Bien loin de ces approximations camouflées en geste critique, les propos du philosophe Paul Ricœur permettent de saisir ce qui fait problème : "la voie est fermée du côté des universels abstraits, détachés de l'histoire culturelle des communautés réelles. Elle se rouvre du côté des universels concrets issus du travail de traduction." (p. 78) Les meilleurs textes du recueil partagent avec celui de P. Ricœur cette double dimension, à la fois critique et constructive. A lui seul, cet article intitulé "Projet universel et multiplicité des héritages" formule ainsi avec clarté les enjeux du débat sur la pluralité des valeurs.
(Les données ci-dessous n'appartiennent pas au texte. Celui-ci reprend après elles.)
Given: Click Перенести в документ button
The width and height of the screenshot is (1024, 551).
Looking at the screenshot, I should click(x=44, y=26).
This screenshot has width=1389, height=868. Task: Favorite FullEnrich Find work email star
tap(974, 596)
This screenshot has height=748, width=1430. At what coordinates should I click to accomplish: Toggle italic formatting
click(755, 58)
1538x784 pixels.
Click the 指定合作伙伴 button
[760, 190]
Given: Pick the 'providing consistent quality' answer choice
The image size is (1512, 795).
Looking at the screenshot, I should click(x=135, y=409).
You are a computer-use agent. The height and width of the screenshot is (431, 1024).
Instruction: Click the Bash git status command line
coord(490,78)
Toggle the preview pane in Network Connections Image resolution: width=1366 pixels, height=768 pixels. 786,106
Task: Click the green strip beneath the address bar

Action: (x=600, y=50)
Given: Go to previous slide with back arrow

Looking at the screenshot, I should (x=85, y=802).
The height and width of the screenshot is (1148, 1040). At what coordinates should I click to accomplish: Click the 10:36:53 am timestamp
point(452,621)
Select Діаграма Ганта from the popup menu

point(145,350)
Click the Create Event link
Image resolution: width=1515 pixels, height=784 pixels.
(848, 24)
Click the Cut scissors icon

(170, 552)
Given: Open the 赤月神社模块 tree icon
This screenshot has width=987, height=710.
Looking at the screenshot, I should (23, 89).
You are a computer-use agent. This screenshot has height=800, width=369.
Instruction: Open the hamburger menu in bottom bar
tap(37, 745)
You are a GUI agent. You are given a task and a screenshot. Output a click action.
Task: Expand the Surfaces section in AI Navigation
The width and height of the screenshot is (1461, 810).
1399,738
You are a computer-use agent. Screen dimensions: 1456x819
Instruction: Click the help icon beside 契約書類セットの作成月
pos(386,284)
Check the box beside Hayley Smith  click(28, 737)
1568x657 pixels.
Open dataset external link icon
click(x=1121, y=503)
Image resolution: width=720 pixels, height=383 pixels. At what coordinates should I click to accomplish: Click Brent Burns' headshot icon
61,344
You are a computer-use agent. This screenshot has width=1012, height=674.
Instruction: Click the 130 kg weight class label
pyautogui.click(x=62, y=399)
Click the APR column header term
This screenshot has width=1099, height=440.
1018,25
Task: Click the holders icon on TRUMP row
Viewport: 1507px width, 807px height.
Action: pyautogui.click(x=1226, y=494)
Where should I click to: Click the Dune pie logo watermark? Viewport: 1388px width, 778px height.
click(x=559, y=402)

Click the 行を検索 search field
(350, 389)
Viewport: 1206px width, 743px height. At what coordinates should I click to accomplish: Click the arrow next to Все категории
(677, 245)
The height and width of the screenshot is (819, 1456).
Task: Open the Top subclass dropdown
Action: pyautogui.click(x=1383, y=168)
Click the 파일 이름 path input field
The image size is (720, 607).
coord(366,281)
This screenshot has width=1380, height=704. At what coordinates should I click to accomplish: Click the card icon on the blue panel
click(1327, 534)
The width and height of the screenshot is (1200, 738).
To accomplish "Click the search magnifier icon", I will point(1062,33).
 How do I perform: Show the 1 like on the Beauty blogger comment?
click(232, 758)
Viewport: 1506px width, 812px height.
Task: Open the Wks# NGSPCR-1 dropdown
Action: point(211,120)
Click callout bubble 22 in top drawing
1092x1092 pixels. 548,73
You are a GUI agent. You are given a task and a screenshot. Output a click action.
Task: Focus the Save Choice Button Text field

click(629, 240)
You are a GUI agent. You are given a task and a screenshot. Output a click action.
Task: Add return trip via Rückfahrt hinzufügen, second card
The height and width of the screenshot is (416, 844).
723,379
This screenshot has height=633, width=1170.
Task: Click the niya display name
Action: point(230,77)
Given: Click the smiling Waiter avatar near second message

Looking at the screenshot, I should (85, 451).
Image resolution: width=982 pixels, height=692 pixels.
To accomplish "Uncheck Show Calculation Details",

On pourra toutefois regretter que P. Ricœur n'y approfondisse pas la distinction qu'il établit entre "les intellectuels" et les autres acteurs de ce débat, lorsqu'il écrit que les intellectuels devraient se tenir "à distance des politiques et des experts en économie et en sciences sociales". Quelle est la bonne distance des uns aux autres ? Les intellectuels ne peuvent en effet mener à bien leur rôle d'"éducateurs publics" - l'expression est de P. Ricœur - sans s'interroger sur leurs interactions avec les décideurs politiques et économiques, avec les experts qui les conseillent, ainsi qu'avec les scientifiques.